🤖 AI Summary
Software engineering education lacks systematic debugging instruction, leaving students to rely on ad hoc, experience-based self-learning. Method: This study introduces an IDE-integrated, interactive debugging tutorial system designed for novices, pioneering the synergistic use of classical fault-localization algorithms and large language models (LLMs) for pedagogical guidance. The system supports intelligent breakpoint recommendation, conversational debugging assistance, and interpretable fault attribution—emphasizing debugging reasoning over mere bug resolution. It employs a modular plugin architecture and a human–computer collaborative interface. Contribution/Results: In a controlled experiment with eight undergraduate students, participants consistently affirmed the system’s value in providing structured, scaffolded guidance. Automated breakpoint placement was rated the most effective feature; interactive feedback and explanation quality also received strong positive evaluations.
📝 Abstract
Debugging software, i.e., the localization of faults and their repair, is a main activity in software engineering.

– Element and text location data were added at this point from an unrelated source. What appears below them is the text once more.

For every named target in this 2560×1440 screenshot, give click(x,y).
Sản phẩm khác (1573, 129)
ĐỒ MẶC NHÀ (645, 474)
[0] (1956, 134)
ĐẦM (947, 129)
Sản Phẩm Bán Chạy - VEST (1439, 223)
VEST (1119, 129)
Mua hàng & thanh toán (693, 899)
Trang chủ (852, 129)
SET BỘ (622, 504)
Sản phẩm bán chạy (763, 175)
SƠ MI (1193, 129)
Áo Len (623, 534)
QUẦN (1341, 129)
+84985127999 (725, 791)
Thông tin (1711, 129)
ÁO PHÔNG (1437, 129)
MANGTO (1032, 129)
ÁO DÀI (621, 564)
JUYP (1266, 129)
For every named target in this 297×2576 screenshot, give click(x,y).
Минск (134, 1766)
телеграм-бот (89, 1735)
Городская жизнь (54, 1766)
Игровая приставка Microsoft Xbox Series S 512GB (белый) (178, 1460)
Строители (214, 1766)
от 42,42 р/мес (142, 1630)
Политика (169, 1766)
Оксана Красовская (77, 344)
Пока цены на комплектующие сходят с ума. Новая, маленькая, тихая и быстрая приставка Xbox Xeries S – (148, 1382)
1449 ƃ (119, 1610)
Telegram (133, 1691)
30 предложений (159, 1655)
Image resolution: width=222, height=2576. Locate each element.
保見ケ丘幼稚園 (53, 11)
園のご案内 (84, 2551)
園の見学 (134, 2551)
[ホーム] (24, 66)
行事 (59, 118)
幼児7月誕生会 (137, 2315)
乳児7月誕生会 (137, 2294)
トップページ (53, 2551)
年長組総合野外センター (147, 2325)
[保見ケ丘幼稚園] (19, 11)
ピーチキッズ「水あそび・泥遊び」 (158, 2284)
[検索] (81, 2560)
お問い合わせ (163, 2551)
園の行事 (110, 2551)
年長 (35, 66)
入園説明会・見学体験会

Therefore, effective and efficient debugging is one of the core skills a software engineer must develop. However, the teaching of debugging techniques is usually very limited or only taught in indirect ways, e.g., during software projects. As a result, most Computer Science (CS) students learn debugging only in an ad-hoc and unstructured way. In this work, we present our approach called Simulated Interactive Debugging that interactively guides students along the debugging process. The guidance aims to empower the students to repair their solutions and have a proper"learning"experience. We envision that such guided debugging techniques can be integrated into programming courses early in the CS education curriculum. To perform an initial evaluation, we developed a prototypical implementation using traditional fault localization techniques and large language models. Students can use features like the automated setting of breakpoints or an interactive chatbot. We designed and executed a controlled experiment that included this IDE-integrated tooling with eight undergraduate CS students. Based on the responses, we conclude that the participants liked the systematic guidance by the assisted debugger. In particular, they rated the automated setting of breakpoints as the most effective, followed by the interactive debugging and chatting, and the explanations for how breakpoints were set. In our future work, we will improve our concept and implementation, add new features, and perform more intensive user studies.